◆ Work request
In the material below, find the line that contains "This screenshot has width=293, height=148." and the line that contains "Image resolution: width=768", then write out exactly those two lines and everything between them.

....

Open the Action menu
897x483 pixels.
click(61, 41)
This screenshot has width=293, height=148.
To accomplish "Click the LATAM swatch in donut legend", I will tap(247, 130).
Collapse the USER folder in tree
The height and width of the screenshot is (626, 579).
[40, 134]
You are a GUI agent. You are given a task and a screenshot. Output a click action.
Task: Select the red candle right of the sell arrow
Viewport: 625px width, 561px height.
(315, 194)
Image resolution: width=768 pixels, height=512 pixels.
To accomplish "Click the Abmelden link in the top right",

....

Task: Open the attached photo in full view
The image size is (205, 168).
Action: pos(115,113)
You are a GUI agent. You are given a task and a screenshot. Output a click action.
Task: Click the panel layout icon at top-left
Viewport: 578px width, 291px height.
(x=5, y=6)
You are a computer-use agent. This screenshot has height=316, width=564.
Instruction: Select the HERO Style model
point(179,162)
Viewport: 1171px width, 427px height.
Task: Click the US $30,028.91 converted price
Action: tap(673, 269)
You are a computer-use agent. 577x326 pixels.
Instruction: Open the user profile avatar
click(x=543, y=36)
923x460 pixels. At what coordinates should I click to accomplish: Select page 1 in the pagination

....

◆ Worked solution
This screenshot has width=293, height=148.
To accomplish "Click the LATAM swatch in donut legend", I will tap(247, 130).
Collapse the USER folder in tree
The height and width of the screenshot is (626, 579).
[40, 134]
You are a GUI agent. You are given a task and a screenshot. Output a click action.
Task: Select the red candle right of the sell arrow
Viewport: 625px width, 561px height.
(315, 194)
Image resolution: width=768 pixels, height=512 pixels.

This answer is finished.